In the records below, begin at the line that has "AI语音 (240, 17)" and stop after the line that has "Image resolution: width=125, height=2576."; quote those lines verbatim and nothing more.

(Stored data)
▶

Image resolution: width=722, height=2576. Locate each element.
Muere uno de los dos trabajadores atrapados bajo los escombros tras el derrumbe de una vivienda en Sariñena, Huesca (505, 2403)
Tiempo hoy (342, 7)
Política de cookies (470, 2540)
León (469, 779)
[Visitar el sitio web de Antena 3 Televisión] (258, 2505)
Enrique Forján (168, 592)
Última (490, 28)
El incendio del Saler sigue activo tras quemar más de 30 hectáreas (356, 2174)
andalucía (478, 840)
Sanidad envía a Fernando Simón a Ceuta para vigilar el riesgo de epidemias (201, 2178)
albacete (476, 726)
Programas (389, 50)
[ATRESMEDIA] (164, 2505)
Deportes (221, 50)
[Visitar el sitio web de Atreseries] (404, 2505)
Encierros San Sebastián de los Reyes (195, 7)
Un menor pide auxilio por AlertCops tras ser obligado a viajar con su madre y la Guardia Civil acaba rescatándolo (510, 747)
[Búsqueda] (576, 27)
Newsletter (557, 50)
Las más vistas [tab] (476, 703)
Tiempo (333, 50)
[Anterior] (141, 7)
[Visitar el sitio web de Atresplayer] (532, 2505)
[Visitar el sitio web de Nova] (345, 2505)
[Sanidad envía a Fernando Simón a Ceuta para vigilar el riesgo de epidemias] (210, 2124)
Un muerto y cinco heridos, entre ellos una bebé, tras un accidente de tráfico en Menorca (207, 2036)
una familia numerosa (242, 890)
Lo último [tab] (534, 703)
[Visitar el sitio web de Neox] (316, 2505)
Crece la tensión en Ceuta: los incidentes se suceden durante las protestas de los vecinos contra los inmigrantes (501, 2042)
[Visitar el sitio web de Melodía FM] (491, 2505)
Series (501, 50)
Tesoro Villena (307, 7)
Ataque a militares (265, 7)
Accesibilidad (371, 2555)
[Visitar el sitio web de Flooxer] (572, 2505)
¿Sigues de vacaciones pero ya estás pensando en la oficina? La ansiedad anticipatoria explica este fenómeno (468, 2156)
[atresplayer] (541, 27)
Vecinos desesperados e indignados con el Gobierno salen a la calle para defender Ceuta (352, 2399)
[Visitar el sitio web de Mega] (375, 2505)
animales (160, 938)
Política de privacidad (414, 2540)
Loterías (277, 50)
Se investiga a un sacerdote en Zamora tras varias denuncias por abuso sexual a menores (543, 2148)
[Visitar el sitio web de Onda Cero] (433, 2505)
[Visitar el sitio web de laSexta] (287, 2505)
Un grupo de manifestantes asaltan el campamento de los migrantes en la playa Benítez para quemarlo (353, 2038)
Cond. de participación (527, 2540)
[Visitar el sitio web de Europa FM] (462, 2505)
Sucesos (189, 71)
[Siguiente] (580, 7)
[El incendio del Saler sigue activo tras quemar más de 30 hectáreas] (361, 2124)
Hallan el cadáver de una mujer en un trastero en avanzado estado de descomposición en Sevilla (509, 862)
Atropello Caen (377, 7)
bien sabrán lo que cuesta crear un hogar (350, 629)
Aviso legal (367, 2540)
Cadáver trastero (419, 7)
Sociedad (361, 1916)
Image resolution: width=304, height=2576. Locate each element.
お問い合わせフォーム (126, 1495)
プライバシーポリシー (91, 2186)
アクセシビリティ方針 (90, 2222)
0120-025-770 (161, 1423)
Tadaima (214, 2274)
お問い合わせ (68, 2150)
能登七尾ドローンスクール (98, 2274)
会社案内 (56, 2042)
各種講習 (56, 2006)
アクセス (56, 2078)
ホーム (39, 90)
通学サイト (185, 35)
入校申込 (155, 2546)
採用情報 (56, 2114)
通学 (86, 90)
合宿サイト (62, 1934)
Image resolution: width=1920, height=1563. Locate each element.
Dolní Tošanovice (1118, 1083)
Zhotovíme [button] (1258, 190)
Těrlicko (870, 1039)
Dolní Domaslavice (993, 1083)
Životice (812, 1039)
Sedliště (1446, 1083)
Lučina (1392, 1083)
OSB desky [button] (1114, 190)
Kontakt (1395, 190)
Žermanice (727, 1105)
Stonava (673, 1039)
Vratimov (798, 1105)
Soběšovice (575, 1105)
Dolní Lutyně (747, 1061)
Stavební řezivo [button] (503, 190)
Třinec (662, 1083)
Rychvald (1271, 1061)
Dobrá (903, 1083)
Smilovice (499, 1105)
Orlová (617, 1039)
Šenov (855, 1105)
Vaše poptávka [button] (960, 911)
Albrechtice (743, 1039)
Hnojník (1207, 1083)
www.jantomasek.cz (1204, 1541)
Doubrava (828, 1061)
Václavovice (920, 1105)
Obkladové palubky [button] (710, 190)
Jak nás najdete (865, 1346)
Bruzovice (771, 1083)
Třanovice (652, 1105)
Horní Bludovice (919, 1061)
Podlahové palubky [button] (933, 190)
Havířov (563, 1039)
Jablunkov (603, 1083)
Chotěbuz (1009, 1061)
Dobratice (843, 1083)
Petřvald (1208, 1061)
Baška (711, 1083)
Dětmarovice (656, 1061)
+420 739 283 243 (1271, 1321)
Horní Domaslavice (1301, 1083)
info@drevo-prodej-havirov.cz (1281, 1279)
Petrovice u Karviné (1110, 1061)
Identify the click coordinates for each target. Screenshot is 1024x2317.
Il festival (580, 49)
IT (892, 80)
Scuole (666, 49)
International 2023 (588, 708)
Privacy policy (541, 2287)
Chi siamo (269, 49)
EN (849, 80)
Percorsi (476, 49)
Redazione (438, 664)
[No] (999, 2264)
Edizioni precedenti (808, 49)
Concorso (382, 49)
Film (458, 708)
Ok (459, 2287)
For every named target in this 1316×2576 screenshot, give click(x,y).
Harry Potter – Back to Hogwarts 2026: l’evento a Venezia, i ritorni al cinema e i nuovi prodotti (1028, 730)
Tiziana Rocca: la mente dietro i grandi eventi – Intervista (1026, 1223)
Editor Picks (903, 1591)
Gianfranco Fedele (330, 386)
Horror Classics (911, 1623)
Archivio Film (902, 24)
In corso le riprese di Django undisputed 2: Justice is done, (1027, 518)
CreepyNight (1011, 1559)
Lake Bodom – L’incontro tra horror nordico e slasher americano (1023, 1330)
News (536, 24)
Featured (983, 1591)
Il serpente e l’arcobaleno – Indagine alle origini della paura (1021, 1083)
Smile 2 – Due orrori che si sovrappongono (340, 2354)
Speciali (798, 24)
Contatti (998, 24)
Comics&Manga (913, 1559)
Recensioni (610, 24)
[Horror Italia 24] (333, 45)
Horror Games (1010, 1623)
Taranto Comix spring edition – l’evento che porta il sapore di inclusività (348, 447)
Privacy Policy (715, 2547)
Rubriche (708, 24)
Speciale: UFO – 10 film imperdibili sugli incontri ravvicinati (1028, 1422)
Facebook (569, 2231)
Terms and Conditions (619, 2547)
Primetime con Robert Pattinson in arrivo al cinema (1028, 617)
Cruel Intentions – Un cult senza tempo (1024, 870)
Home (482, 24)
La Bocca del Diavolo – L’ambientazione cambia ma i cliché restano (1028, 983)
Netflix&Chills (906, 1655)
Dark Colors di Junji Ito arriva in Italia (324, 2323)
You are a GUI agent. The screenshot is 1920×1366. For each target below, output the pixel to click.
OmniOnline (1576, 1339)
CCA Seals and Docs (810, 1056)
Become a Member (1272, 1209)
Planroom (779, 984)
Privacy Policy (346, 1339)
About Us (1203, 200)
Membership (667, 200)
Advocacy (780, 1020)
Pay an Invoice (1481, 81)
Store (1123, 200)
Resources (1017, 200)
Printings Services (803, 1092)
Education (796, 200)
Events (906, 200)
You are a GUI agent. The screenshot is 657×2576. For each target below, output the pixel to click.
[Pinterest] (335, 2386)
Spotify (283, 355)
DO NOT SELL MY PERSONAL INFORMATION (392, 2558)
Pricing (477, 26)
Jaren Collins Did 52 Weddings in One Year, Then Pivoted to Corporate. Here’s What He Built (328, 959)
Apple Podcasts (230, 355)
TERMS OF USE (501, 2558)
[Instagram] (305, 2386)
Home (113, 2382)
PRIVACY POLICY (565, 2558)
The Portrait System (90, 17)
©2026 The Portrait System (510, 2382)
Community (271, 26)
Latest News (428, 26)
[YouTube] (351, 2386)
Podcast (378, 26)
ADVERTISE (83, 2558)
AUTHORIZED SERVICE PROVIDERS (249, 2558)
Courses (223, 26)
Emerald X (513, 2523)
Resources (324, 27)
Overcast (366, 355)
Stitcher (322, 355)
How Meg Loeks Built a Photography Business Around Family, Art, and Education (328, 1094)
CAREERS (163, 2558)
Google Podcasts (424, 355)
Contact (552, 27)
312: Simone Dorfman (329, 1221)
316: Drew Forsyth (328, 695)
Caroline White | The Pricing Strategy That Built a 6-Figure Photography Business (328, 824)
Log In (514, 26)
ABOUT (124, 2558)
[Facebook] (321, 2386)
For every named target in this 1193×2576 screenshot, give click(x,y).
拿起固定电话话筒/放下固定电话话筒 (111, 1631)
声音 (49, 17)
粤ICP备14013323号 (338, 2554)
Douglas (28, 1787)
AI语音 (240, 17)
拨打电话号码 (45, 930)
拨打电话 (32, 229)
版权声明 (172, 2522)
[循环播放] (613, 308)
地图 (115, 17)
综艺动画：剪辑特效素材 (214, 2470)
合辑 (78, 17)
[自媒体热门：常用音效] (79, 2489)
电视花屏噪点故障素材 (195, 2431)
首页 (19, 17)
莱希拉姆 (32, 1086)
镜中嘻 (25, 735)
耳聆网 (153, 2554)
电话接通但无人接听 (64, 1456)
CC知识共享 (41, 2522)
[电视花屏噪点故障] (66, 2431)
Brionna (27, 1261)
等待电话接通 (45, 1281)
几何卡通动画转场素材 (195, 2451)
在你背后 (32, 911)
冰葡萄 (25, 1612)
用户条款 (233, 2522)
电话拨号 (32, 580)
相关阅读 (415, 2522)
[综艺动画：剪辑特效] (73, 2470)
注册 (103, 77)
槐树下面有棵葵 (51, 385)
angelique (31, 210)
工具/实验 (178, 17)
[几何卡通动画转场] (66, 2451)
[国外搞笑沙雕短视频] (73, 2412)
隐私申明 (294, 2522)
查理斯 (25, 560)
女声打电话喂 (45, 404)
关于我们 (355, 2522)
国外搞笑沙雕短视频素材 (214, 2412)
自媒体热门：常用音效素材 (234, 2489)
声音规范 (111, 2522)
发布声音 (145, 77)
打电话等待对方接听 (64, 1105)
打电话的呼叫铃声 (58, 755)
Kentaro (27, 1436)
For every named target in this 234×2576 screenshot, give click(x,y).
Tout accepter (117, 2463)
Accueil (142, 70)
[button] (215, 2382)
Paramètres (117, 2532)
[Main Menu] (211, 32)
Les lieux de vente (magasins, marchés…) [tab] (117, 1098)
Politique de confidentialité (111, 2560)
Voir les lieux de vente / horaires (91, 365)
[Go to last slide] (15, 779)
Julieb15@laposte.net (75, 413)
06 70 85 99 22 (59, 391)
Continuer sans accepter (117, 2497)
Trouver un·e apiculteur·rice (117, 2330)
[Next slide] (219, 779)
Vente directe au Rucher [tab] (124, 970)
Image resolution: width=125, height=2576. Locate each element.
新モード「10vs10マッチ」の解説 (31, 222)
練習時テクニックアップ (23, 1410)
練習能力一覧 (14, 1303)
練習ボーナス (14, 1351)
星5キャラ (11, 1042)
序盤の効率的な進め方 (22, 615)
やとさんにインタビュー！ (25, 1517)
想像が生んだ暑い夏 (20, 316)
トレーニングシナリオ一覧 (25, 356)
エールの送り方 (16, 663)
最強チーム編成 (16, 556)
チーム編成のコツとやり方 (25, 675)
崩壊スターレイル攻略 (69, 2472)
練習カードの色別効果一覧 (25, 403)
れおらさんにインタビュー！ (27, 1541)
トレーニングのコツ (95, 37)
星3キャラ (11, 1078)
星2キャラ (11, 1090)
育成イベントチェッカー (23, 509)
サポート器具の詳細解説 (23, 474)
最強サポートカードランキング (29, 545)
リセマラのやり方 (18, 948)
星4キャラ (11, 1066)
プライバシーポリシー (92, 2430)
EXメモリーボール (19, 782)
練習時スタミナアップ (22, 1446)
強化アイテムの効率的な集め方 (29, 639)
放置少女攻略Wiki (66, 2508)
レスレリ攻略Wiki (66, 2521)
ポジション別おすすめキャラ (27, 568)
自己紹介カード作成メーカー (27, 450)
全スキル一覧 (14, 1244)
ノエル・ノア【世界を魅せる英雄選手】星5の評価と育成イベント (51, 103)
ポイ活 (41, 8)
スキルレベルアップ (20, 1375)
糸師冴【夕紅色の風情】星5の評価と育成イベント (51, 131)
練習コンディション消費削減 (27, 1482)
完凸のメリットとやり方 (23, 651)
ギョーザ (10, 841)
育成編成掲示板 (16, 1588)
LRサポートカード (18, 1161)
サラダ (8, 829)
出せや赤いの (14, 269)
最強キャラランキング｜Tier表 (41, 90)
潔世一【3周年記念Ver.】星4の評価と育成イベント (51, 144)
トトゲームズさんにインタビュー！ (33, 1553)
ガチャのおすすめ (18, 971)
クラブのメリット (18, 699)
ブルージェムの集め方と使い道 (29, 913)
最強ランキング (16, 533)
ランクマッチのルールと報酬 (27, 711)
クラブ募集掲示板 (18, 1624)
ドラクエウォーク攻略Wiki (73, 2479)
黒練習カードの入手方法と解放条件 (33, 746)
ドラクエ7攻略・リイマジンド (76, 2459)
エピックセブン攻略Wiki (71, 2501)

◀

**Output of the task**
AI语音 (240, 17)
拨打电话号码 (45, 930)
拨打电话 (32, 229)
版权声明 (172, 2522)
[循环播放] (613, 308)
地图 (115, 17)
综艺动画：剪辑特效素材 (214, 2470)
合辑 (78, 17)
[自媒体热门：常用音效] (79, 2489)
电视花屏噪点故障素材 (195, 2431)
首页 (19, 17)
莱希拉姆 (32, 1086)
镜中嘻 (25, 735)
耳聆网 (153, 2554)
电话接通但无人接听 (64, 1456)
CC知识共享 (41, 2522)
[电视花屏噪点故障] (66, 2431)
Brionna (27, 1261)
等待电话接通 (45, 1281)
几何卡通动画转场素材 (195, 2451)
在你背后 (32, 911)
冰葡萄 (25, 1612)
用户条款 (233, 2522)
电话拨号 (32, 580)
相关阅读 (415, 2522)
[综艺动画：剪辑特效] (73, 2470)
注册 (103, 77)
槐树下面有棵葵 (51, 385)
angelique (31, 210)
工具/实验 (178, 17)
[几何卡通动画转场] (66, 2451)
[国外搞笑沙雕短视频] (73, 2412)
隐私申明 (294, 2522)
查理斯 (25, 560)
女声打电话喂 (45, 404)
关于我们 (355, 2522)
国外搞笑沙雕短视频素材 (214, 2412)
自媒体热门：常用音效素材 (234, 2489)
声音规范 (111, 2522)
发布声音 (145, 77)
打电话等待对方接听 (64, 1105)
打电话的呼叫铃声 (58, 755)
Kentaro (27, 1436)
For every named target in this 234×2576 screenshot, give click(x,y).
Tout accepter (117, 2463)
Accueil (142, 70)
[button] (215, 2382)
Paramètres (117, 2532)
[Main Menu] (211, 32)
Les lieux de vente (magasins, marchés…) [tab] (117, 1098)
Politique de confidentialité (111, 2560)
Voir les lieux de vente / horaires (91, 365)
[Go to last slide] (15, 779)
Julieb15@laposte.net (75, 413)
06 70 85 99 22 (59, 391)
Continuer sans accepter (117, 2497)
Trouver un·e apiculteur·rice (117, 2330)
[Next slide] (219, 779)
Vente directe au Rucher [tab] (124, 970)
Image resolution: width=125, height=2576. Locate each element.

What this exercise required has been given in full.